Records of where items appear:
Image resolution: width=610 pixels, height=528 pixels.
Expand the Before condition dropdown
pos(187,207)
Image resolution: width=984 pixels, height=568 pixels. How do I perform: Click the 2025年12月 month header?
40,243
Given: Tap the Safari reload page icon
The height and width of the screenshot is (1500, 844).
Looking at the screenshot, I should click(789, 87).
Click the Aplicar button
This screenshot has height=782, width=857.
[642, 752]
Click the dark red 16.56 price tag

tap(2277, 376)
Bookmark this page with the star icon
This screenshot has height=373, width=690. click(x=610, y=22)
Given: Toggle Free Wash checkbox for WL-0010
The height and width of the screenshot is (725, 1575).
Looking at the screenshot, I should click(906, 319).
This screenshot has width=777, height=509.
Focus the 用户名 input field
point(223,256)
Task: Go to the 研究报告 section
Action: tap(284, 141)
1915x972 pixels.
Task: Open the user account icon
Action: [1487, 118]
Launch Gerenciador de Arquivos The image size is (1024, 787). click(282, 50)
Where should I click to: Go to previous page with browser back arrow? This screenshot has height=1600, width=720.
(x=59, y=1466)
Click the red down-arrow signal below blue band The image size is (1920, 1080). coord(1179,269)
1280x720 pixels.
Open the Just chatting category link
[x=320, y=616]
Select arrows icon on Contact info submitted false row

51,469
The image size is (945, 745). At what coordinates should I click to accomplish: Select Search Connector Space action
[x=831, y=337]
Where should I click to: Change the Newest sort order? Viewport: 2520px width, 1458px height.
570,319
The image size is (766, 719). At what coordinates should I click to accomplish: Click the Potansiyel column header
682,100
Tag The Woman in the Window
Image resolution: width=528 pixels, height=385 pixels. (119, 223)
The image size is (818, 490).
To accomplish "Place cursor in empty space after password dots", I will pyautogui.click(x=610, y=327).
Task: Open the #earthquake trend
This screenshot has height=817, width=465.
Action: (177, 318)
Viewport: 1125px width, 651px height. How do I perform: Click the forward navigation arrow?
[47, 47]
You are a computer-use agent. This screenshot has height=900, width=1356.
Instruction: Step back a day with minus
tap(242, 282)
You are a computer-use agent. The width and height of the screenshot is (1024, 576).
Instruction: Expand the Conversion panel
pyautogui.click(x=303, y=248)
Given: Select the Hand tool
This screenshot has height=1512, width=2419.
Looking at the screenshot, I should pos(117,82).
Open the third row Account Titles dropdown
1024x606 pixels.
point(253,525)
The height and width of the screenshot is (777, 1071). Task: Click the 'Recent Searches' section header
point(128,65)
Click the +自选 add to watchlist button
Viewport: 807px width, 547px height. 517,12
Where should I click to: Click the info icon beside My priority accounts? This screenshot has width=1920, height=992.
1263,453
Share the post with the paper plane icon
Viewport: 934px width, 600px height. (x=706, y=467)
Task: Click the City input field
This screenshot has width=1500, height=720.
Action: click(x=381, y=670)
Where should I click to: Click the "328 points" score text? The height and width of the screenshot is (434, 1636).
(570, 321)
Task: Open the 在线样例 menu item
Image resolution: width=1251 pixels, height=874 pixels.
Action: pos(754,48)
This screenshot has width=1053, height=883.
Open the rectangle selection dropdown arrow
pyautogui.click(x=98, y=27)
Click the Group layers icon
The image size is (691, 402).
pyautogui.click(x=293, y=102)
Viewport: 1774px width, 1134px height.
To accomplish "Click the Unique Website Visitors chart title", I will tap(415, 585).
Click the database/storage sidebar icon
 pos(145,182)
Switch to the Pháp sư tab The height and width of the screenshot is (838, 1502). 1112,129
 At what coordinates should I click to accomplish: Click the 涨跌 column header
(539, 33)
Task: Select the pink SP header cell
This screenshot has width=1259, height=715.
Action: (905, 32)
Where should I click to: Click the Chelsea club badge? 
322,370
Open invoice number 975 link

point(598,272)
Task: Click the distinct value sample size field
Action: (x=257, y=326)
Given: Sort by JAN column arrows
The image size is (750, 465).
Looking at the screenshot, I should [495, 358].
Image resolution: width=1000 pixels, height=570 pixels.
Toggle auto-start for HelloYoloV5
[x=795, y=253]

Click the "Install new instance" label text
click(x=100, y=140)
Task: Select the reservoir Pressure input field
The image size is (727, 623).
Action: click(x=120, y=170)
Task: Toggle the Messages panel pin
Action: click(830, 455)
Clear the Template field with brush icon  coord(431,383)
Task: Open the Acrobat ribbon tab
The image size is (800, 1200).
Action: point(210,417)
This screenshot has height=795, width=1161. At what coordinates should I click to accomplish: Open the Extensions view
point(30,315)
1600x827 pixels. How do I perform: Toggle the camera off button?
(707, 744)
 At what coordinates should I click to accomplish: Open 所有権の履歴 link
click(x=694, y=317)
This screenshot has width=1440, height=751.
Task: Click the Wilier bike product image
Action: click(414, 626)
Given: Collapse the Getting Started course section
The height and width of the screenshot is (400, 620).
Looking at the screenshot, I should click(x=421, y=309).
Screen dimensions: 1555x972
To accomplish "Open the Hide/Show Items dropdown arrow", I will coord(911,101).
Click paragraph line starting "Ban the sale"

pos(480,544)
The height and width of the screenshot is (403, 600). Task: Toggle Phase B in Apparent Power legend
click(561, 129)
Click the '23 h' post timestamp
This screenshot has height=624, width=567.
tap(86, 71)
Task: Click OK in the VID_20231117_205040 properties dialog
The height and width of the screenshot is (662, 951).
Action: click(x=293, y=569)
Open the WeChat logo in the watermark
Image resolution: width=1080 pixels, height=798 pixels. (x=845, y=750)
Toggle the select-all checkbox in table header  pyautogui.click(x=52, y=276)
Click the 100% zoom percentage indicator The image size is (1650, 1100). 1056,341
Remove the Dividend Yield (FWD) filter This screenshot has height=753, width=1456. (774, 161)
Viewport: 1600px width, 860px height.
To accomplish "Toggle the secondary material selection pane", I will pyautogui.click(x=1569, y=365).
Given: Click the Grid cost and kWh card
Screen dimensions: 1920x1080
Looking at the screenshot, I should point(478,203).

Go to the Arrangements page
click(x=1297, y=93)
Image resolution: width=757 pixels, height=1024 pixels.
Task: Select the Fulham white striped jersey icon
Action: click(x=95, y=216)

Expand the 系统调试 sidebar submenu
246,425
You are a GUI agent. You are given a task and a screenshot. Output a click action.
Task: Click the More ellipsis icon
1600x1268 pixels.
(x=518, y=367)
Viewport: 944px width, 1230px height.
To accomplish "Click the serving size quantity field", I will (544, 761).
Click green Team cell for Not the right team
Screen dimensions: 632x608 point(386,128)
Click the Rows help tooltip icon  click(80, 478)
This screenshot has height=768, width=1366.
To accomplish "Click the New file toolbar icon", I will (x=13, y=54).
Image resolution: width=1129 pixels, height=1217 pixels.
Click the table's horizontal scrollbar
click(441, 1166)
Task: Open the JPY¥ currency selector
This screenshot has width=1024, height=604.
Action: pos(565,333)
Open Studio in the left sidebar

_WRITTEN INSTRUCTION_
Return every line of the records above without changing a single character.

_SOLUTION FOR THIS TASK_
Image resolution: width=610 pixels, height=528 pixels.
Expand the Before condition dropdown
pos(187,207)
Image resolution: width=984 pixels, height=568 pixels. How do I perform: Click the 2025年12月 month header?
40,243
Given: Tap the Safari reload page icon
The height and width of the screenshot is (1500, 844).
Looking at the screenshot, I should click(789, 87).
Click the Aplicar button
This screenshot has height=782, width=857.
[642, 752]
Click the dark red 16.56 price tag

tap(2277, 376)
Bookmark this page with the star icon
This screenshot has height=373, width=690. click(x=610, y=22)
Given: Toggle Free Wash checkbox for WL-0010
The height and width of the screenshot is (725, 1575).
Looking at the screenshot, I should click(906, 319).
This screenshot has width=777, height=509.
Focus the 用户名 input field
point(223,256)
Task: Go to the 研究报告 section
Action: tap(284, 141)
1915x972 pixels.
Task: Open the user account icon
Action: [1487, 118]
Launch Gerenciador de Arquivos The image size is (1024, 787). click(282, 50)
Where should I click to: Go to previous page with browser back arrow? This screenshot has height=1600, width=720.
(x=59, y=1466)
Click the red down-arrow signal below blue band The image size is (1920, 1080). coord(1179,269)
1280x720 pixels.
Open the Just chatting category link
[x=320, y=616]
Select arrows icon on Contact info submitted false row

51,469
The image size is (945, 745). At what coordinates should I click to accomplish: Select Search Connector Space action
[x=831, y=337]
Where should I click to: Change the Newest sort order? Viewport: 2520px width, 1458px height.
570,319
The image size is (766, 719). At what coordinates should I click to accomplish: Click the Potansiyel column header
682,100
Tag The Woman in the Window
Image resolution: width=528 pixels, height=385 pixels. (119, 223)
The image size is (818, 490).
To accomplish "Place cursor in empty space after password dots", I will pyautogui.click(x=610, y=327).
Task: Open the #earthquake trend
This screenshot has height=817, width=465.
Action: (177, 318)
Viewport: 1125px width, 651px height. How do I perform: Click the forward navigation arrow?
[47, 47]
You are a computer-use agent. This screenshot has height=900, width=1356.
Instruction: Step back a day with minus
tap(242, 282)
You are a computer-use agent. The width and height of the screenshot is (1024, 576).
Instruction: Expand the Conversion panel
pyautogui.click(x=303, y=248)
Given: Select the Hand tool
This screenshot has height=1512, width=2419.
Looking at the screenshot, I should pos(117,82).
Open the third row Account Titles dropdown
1024x606 pixels.
point(253,525)
The height and width of the screenshot is (777, 1071). Task: Click the 'Recent Searches' section header
point(128,65)
Click the +自选 add to watchlist button
Viewport: 807px width, 547px height. 517,12
Where should I click to: Click the info icon beside My priority accounts? This screenshot has width=1920, height=992.
1263,453
Share the post with the paper plane icon
Viewport: 934px width, 600px height. (x=706, y=467)
Task: Click the City input field
This screenshot has width=1500, height=720.
Action: click(x=381, y=670)
Where should I click to: Click the "328 points" score text? The height and width of the screenshot is (434, 1636).
(570, 321)
Task: Open the 在线样例 menu item
Image resolution: width=1251 pixels, height=874 pixels.
Action: pos(754,48)
This screenshot has width=1053, height=883.
Open the rectangle selection dropdown arrow
pyautogui.click(x=98, y=27)
Click the Group layers icon
The image size is (691, 402).
pyautogui.click(x=293, y=102)
Viewport: 1774px width, 1134px height.
To accomplish "Click the Unique Website Visitors chart title", I will tap(415, 585).
Click the database/storage sidebar icon
 pos(145,182)
Switch to the Pháp sư tab The height and width of the screenshot is (838, 1502). 1112,129
 At what coordinates should I click to accomplish: Click the 涨跌 column header
(539, 33)
Task: Select the pink SP header cell
This screenshot has width=1259, height=715.
Action: (905, 32)
Where should I click to: Click the Chelsea club badge? 
322,370
Open invoice number 975 link

point(598,272)
Task: Click the distinct value sample size field
Action: (x=257, y=326)
Given: Sort by JAN column arrows
The image size is (750, 465).
Looking at the screenshot, I should [495, 358].
Image resolution: width=1000 pixels, height=570 pixels.
Toggle auto-start for HelloYoloV5
[x=795, y=253]

Click the "Install new instance" label text
click(x=100, y=140)
Task: Select the reservoir Pressure input field
The image size is (727, 623).
Action: click(x=120, y=170)
Task: Toggle the Messages panel pin
Action: click(830, 455)
Clear the Template field with brush icon  coord(431,383)
Task: Open the Acrobat ribbon tab
The image size is (800, 1200).
Action: point(210,417)
This screenshot has height=795, width=1161. At what coordinates should I click to accomplish: Open the Extensions view
point(30,315)
1600x827 pixels. How do I perform: Toggle the camera off button?
(707, 744)
 At what coordinates should I click to accomplish: Open 所有権の履歴 link
click(x=694, y=317)
This screenshot has width=1440, height=751.
Task: Click the Wilier bike product image
Action: click(414, 626)
Given: Collapse the Getting Started course section
The height and width of the screenshot is (400, 620).
Looking at the screenshot, I should click(x=421, y=309).
Screen dimensions: 1555x972
To accomplish "Open the Hide/Show Items dropdown arrow", I will coord(911,101).
Click paragraph line starting "Ban the sale"

pos(480,544)
The height and width of the screenshot is (403, 600). Task: Toggle Phase B in Apparent Power legend
click(561, 129)
Click the '23 h' post timestamp
This screenshot has height=624, width=567.
tap(86, 71)
Task: Click OK in the VID_20231117_205040 properties dialog
The height and width of the screenshot is (662, 951).
Action: click(x=293, y=569)
Open the WeChat logo in the watermark
Image resolution: width=1080 pixels, height=798 pixels. (x=845, y=750)
Toggle the select-all checkbox in table header  pyautogui.click(x=52, y=276)
Click the 100% zoom percentage indicator The image size is (1650, 1100). 1056,341
Remove the Dividend Yield (FWD) filter This screenshot has height=753, width=1456. (774, 161)
Viewport: 1600px width, 860px height.
To accomplish "Toggle the secondary material selection pane", I will pyautogui.click(x=1569, y=365).
Given: Click the Grid cost and kWh card
Screen dimensions: 1920x1080
Looking at the screenshot, I should point(478,203).

Go to the Arrangements page
click(x=1297, y=93)
Image resolution: width=757 pixels, height=1024 pixels.
Task: Select the Fulham white striped jersey icon
Action: click(x=95, y=216)

Expand the 系统调试 sidebar submenu
246,425
You are a GUI agent. You are given a task and a screenshot. Output a click action.
Task: Click the More ellipsis icon
1600x1268 pixels.
(x=518, y=367)
Viewport: 944px width, 1230px height.
To accomplish "Click the serving size quantity field", I will (544, 761).
Click green Team cell for Not the right team
Screen dimensions: 632x608 point(386,128)
Click the Rows help tooltip icon  click(80, 478)
This screenshot has height=768, width=1366.
To accomplish "Click the New file toolbar icon", I will (x=13, y=54).
Image resolution: width=1129 pixels, height=1217 pixels.
Click the table's horizontal scrollbar
click(441, 1166)
Task: Open the JPY¥ currency selector
This screenshot has width=1024, height=604.
Action: pos(565,333)
Open Studio in the left sidebar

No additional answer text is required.